## The problem
Once the line with "プライバシーポリシー (174, 2454)" is found in the data, output it and each following line exactly, up to and including the line with "プロセス (142, 2158)", and nothing before or after.

## Source data
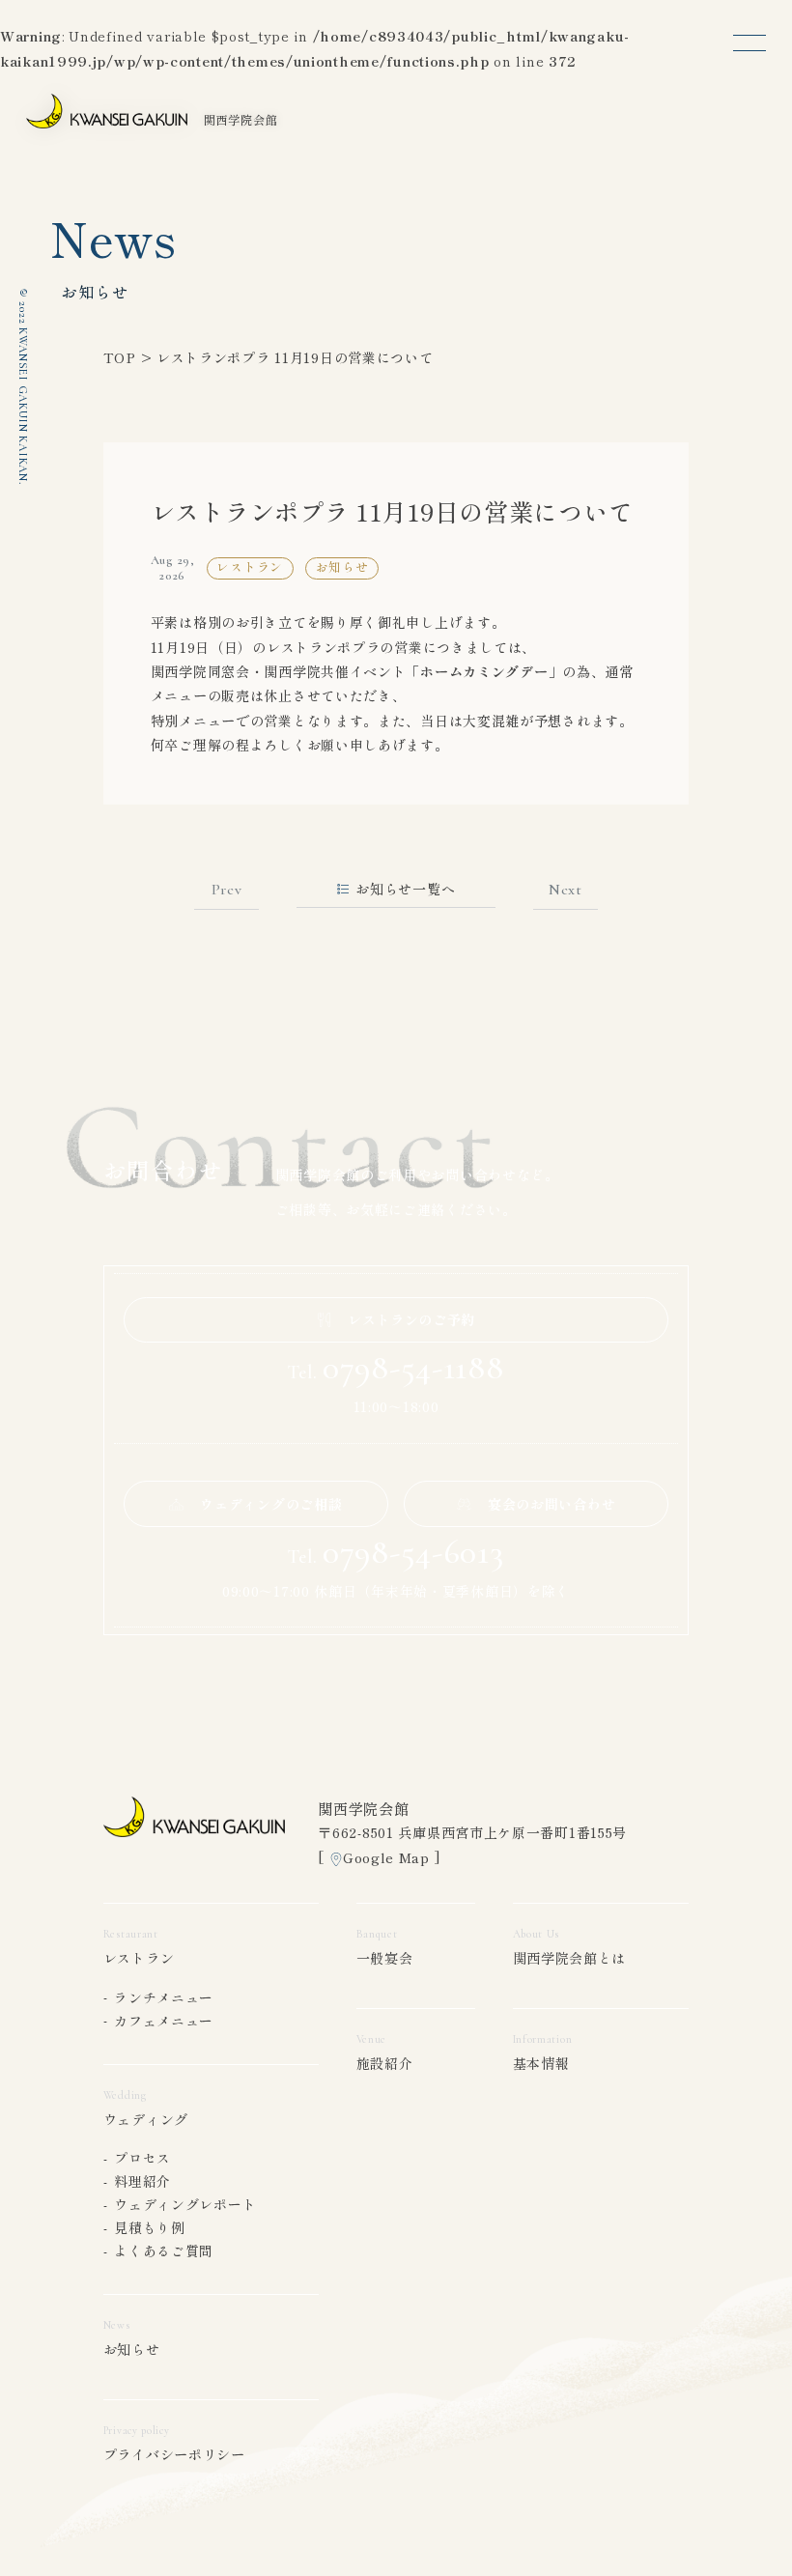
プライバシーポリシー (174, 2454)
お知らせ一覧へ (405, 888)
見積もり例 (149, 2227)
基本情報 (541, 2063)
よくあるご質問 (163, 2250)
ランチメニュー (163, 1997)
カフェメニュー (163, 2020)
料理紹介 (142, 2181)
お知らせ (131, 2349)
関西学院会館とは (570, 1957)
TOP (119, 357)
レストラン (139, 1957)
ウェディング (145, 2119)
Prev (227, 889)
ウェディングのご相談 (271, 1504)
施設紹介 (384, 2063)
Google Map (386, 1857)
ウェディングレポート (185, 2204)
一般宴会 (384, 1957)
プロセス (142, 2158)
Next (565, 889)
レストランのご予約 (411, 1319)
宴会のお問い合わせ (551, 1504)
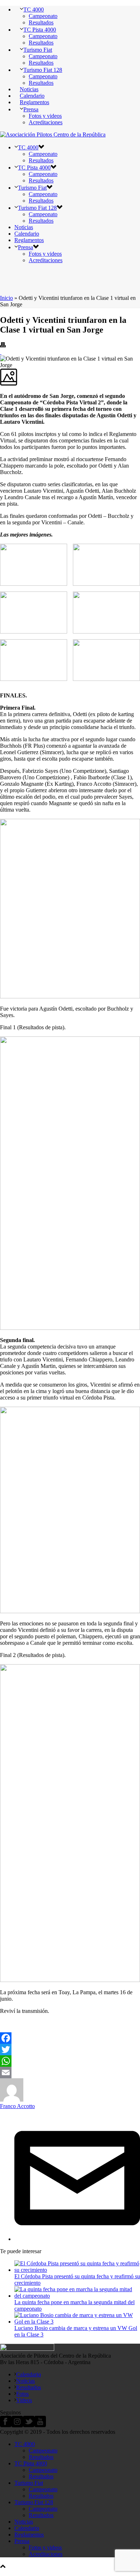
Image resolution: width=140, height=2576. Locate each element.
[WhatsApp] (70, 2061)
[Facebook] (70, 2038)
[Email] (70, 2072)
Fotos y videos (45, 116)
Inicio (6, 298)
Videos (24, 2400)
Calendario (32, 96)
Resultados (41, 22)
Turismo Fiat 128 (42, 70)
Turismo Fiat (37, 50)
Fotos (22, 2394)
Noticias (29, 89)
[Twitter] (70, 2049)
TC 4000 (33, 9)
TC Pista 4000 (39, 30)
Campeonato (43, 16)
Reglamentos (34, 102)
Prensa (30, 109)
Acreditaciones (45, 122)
...
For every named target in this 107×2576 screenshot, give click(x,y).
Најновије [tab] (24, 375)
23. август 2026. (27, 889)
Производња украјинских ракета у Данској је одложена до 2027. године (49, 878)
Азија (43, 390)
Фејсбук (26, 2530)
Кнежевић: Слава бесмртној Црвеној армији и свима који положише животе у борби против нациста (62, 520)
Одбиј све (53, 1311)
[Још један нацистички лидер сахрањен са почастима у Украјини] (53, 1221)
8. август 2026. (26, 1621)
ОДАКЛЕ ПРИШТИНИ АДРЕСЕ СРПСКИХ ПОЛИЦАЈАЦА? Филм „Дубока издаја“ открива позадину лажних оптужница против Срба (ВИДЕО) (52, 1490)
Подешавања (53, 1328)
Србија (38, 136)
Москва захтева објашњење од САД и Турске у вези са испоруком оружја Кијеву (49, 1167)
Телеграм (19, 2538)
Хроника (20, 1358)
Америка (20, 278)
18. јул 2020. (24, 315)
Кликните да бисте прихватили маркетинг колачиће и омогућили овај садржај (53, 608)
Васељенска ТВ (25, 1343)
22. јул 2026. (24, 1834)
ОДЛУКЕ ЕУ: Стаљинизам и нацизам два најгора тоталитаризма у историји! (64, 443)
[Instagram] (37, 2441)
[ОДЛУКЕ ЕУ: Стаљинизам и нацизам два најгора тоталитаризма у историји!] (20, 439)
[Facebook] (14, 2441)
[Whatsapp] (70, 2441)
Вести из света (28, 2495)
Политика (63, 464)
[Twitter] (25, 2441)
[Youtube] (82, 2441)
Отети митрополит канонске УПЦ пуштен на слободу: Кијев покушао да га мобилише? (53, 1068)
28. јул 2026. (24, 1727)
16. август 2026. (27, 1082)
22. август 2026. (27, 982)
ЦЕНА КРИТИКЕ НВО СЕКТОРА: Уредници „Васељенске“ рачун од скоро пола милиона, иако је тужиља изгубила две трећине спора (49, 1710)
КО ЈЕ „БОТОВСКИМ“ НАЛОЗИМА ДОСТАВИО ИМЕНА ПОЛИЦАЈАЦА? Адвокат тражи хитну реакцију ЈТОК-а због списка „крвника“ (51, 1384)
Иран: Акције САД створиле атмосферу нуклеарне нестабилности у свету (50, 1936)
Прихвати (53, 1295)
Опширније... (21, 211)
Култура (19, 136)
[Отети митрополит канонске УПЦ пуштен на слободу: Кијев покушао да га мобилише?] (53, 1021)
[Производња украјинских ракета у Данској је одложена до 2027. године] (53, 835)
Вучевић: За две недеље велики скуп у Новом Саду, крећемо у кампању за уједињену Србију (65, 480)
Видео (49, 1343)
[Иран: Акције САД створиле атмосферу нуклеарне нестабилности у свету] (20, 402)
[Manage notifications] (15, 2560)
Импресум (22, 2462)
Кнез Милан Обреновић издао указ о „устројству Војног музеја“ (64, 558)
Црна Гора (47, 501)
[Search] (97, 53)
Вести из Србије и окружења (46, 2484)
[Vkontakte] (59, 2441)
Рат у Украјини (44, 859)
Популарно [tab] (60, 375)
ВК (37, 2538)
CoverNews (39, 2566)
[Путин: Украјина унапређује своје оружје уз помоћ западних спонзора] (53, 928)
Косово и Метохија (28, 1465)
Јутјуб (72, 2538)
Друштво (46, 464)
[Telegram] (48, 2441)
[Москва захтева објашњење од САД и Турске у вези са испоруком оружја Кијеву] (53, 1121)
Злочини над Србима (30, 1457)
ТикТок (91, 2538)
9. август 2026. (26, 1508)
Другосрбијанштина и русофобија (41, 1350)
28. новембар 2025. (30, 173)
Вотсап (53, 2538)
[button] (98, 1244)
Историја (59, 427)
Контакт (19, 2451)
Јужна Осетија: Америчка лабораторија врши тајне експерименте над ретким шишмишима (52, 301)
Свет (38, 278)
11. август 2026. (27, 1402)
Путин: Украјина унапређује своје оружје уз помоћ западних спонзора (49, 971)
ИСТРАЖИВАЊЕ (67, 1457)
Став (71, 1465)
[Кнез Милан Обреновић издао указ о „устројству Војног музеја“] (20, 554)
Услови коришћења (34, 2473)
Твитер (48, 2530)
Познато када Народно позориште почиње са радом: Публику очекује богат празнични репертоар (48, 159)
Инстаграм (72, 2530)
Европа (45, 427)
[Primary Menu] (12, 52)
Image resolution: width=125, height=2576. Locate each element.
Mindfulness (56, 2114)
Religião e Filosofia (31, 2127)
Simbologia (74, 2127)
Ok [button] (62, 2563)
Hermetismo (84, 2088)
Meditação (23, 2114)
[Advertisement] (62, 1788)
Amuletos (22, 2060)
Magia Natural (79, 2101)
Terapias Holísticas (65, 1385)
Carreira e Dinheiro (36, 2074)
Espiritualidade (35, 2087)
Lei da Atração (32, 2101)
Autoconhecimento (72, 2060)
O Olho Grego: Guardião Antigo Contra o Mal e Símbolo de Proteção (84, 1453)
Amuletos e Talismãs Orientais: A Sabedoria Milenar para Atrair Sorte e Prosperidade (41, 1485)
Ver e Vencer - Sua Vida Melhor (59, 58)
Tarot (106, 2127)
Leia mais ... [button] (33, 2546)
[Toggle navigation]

## Result
プライバシーポリシー (174, 2454)
お知らせ一覧へ (405, 888)
見積もり例 (149, 2227)
基本情報 (541, 2063)
よくあるご質問 (163, 2250)
ランチメニュー (163, 1997)
カフェメニュー (163, 2020)
料理紹介 (142, 2181)
お知らせ (131, 2349)
関西学院会館とは (570, 1957)
TOP (119, 357)
レストラン (139, 1957)
ウェディング (145, 2119)
Prev (227, 889)
ウェディングのご相談 (271, 1504)
施設紹介 (384, 2063)
Google Map (386, 1857)
ウェディングレポート (185, 2204)
一般宴会 (384, 1957)
プロセス (142, 2158)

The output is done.